Otaku’s Adventure Mobile Review – “A Truly Bizarre Love Triangle”


When you’re on a quest for something as noble as love, there’s no stopping you from achieving what you want – and in the case of Otaku’s Adventure, that includes jumping through a TV connected to a retro console, travel to the center of the earth, or turn into a bunch of goo on an alien planet. If that sounds weird to you, there’s more where it came from in this dating sim-slash visual novel – but are all of these oddities endearing, or are they just too out of this world?



You begin your journey in Otaku’s Adventure as a lonely guy whose sole purpose in life is to find love and live happily ever after. A self-proclaimed “otaku,” the main protagonist (going by whatever name you give him) is a socially awkward geek who’s never had a girlfriend before, and you’ll start the day eager to meet that lady you met online. the night before that.

Of course, all of this is a recipe for disaster, because the date – if you can even call it one – doesn’t go as you planned. What ensues is a series of happy – or unhappy – circumstances that range from being sucked into an RPG to saving the world from an apocalyptic meteor.

The beauty of this bizarre tale is the fact that there are even more bizarre endings you can unlock based on the choices you make. Even something as simple as what to buy with your meager cash at the very start of the game can have a huge impact on how your story plays out.

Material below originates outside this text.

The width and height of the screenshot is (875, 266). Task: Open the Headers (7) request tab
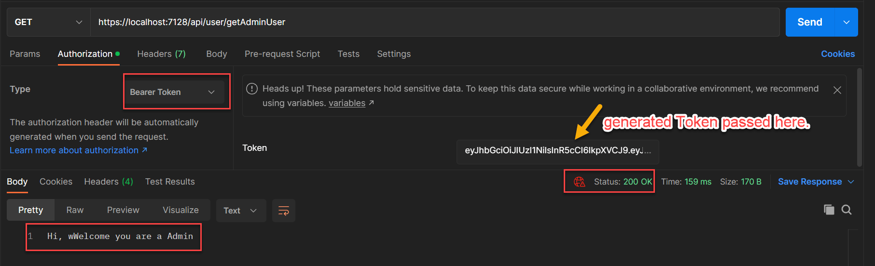pos(161,54)
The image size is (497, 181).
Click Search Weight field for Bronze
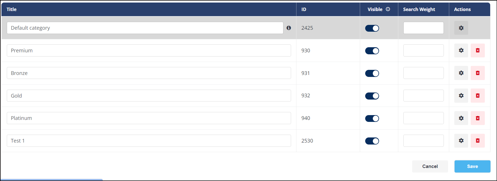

In that sense, the replayability here is simply off the charts, which is a delight given how entertaining each branch of the narrative can be.


Like other point-and-click games, Otaku’s Adventure lets you tap various elements in a scene to learn more about the world around you. You can usually open cabinets, enter number combinations, and combine items you collect from your inventory. These puzzles are neither too difficult nor too ridiculous. But given the nature of the game, there are tons of things that will only make sense if you have a sense of humor – with that in mind, even the most illogical things can seem perfectly logical at the time. .

Tapping everything in sight during trial and error is a thrill in itself thanks to the game’s vibrant visuals. The comic book-style art makes you feel like you’re in a real manga, and the cute characters will hand in hand with the lighthearted nature of the game. There were a bunch of laugh moments that came out of nowhere for me, like the Narrator character breaking the fourth wall and the very many references to Easter eggs and culture pop in the dialog.

Spoofs and goofs aside, Narrator insists on saving often – you can’t just rely on the autosave feature here, because every decision you make can lead to a branching result without even that you realized that. There are over 35 different endings, after all.


My favorite route out of Waifu, Gohard, and (´?ω?’) is definitely Gohard’s mainly because I could relate to the gamer geeks and comic book references during the convention. It’s a goofy, whimsical ride that makes absolutely no sense, but I really can’t say much more without spoiling anything.

To be fair, the personalities of the three female leads – and the male lead himself – aren’t anything out of the ordinary, as they’re mostly just models of your average anime stereotypes. It’s the gameplay and presentation that really amused me – throughout the title there are mini-games that depend on the road you’re on. For example, Waifu’s route features a bunch of hilarious target shooting mini-games while (´?ω?’)’s route throws you into random turn-based battles in an isekai adventure.

The game also applies that classic point-and-click feature of you dying on the most ridiculous things and then the game is instantly over. Although the game’s visuals and light theme can lull you into a false sense of security, you can’t let your guard down because one wrong decision could end the game for you.

There were times, however, where I felt like things got a little too repetitive, and often a little frustrating, especially if you can’t beat certain minigames to progress through the game. Plus, while the possibilities of these 35 different endings sound appealing, I didn’t feel compelled to unlock them all after I had already gotten the endings I wanted.

Still, Otaku’s Adventure is a fun, albeit bizarre title that at times almost feels like three separate games. It’s not the most intellectually challenging point-and-click game, but it’s a great waste of time when you’re ready for a whole lot of enjoyable nonsense on your mobile device.